Par exemple, pour le test portant sur la préférence raciale Blanc/Noir, il faut cliquer à gauche lorsque l'on voit apparaître à l'écran un visage noir, et à droite lorsqu'apparaît un visage blanc. Par la suite, le même exercice gauche/droite est effectué, mais avec des mots à connotation négative et positive. L'ultime épreuve consiste à afficher des visages ou des mots devant également être classés selon des associations: Blanc-positif / Noir-négatif et par la suite Blanc-négatif / Noir-positif. Le délai de réponse entre l'apparition du mot/image et notre réaction pour le classer indique notre aisance à faire des amalgames. On peut ainsi constater que parmi les centaines de milliers d'individus qui ont fait le test racial sur ProjectImplicit, les Blancs ont plus d'aisance à associer les mots positifs avec les Blancs qu'avec les Noirs.

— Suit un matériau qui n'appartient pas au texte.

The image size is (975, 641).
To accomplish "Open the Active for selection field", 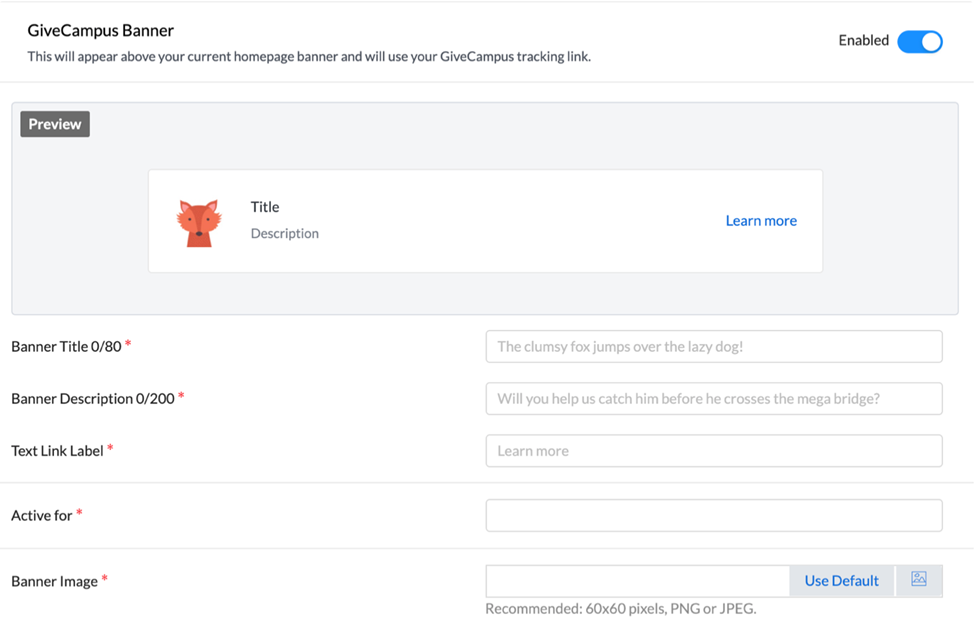I will point(714,515).

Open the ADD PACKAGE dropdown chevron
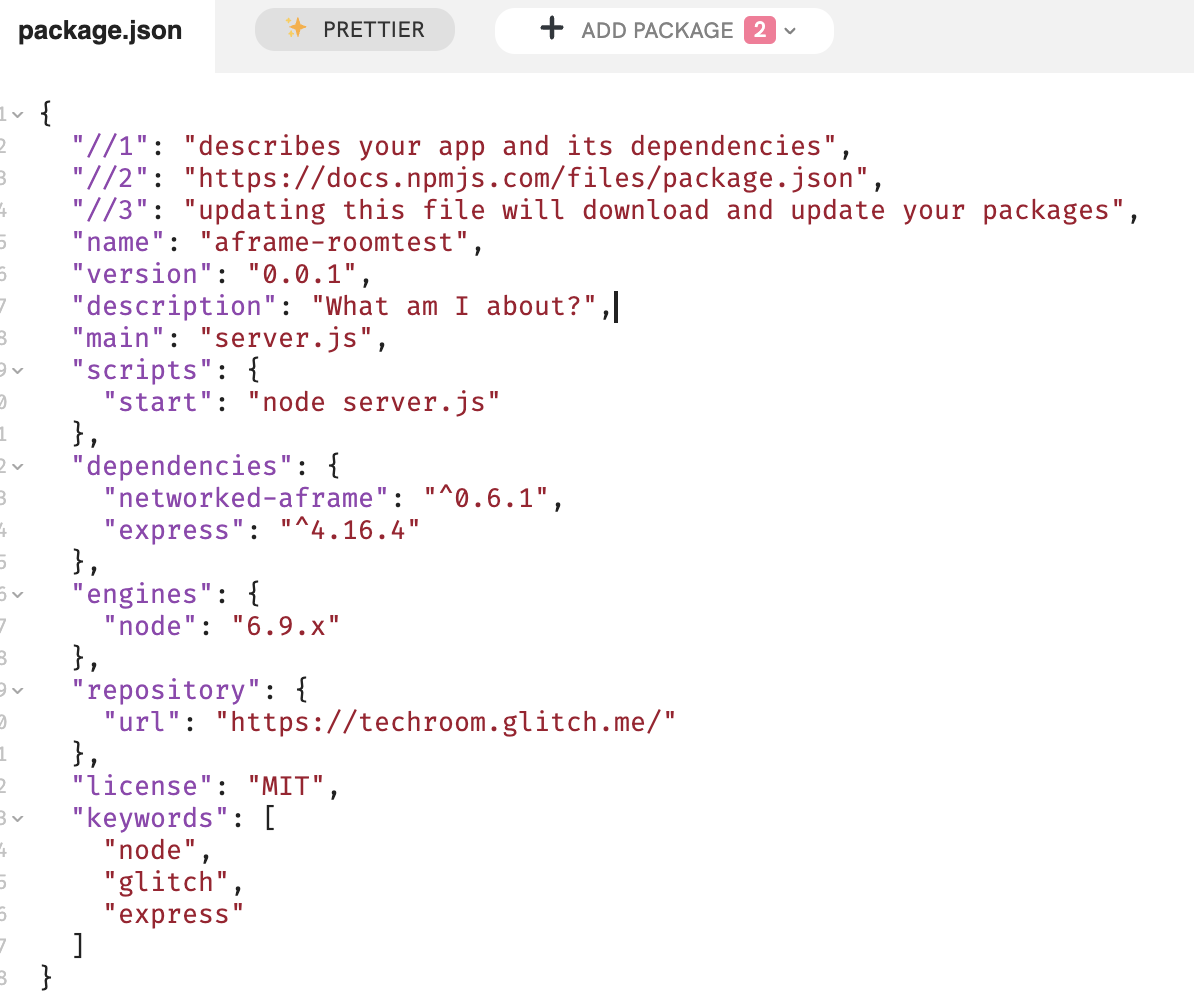[790, 31]
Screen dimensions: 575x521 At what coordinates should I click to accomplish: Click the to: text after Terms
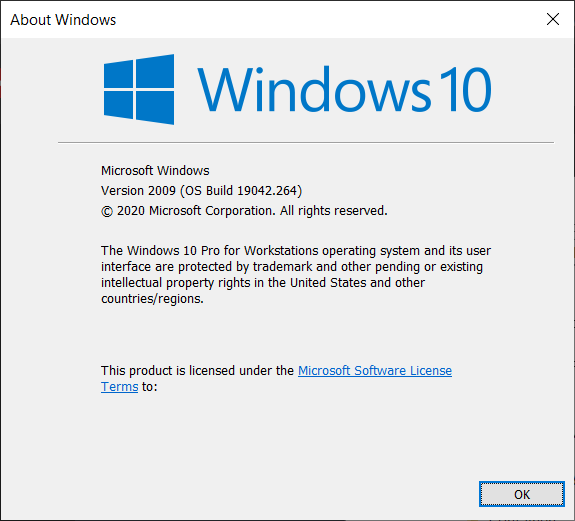click(150, 386)
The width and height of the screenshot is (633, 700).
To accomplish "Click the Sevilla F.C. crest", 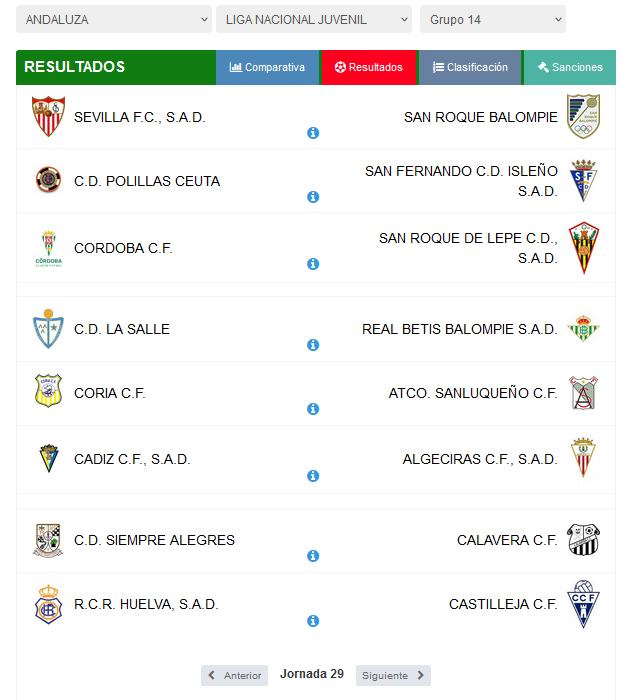I will tap(48, 116).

Il y a donc là un biais de préférence qui est partagé par une grande partie de la population. Ces préjugés résultent d'une construction sociale complexe, édifiée à partir d'une exposition plus ou moins consciente à des images à forte résonance (films et médias qui associent la violence aux Noirs), de notre expérience (avoir ou non des Noirs parmi nos proches), ainsi que de plusieurs autres facteurs. Mais quelle qu'en soit la cause, le constat est le même: notre société nous transmet, souvent à notre corps défendant, des préférences basées sur la classification que l'on fait des individus.

Dans le but de mettre à l'épreuve la thèse de Villeneuve, je suis allé sur ImplicitProject.net et j'ai réalisé les tests. C'est confirmé: j'ai un préjugé positif envers les Blancs, les mâles et les hétéros. La découverte de ce biais inconscient ne me réjouit pas, mais il s'agit d'un fait et il ne me sert à rien de le nier. (Avant de me juger, allez faire les tests pour vous-mêmes.) Or, contrairement à l'auteur, je ne me taxe pas de raciste, sexiste et homophobe pour autant. Car bien que je sois soumis à des préférences inconscientes, je fais mes choix de manière consciente. Je peux analyser mes préférences et leur juxtaposer mes valeurs avant de prendre une décision, ce qui me permet d'affirmer que je ne suis ni raciste, ni sexiste, ni homophobe.

Observés dans le contexte québécois, ces tests révèlent que notre société véhicule elle aussi une notion de «normalité» créée par l'inconscient de sa majorité, et que cette normalité est masculine, blanche et hétérosexuelle. Il est dès lors contre-productif de ridiculiser les propos de Gabriel Villeneuve, comme le fait Mathieu Bock-Côté, puisqu'ils sont dans une grande mesure appuyés par la science.

MBC

Au Québec, à l'heure où les questions d'interaction avec l'Autre dans la cité prennent de plus en plus de place et sont souvent instrumentalisées par des politiciens, il est capital de prendre conscience de cette «normalité» qui est la nôtre. Elle est notamment l'héritage d'une époque où la population était plus homogène et où les différences étaient rapidement réprimées. Plutôt que de regretter avec nostalgie cette époque où tout semblait plus simple, appuyons-nous plutôt sur la science pour mettre en place un pays où chaque être humain sera considéré avec la dignité à laquelle il a droit. Voilà un projet qui me semble porteur.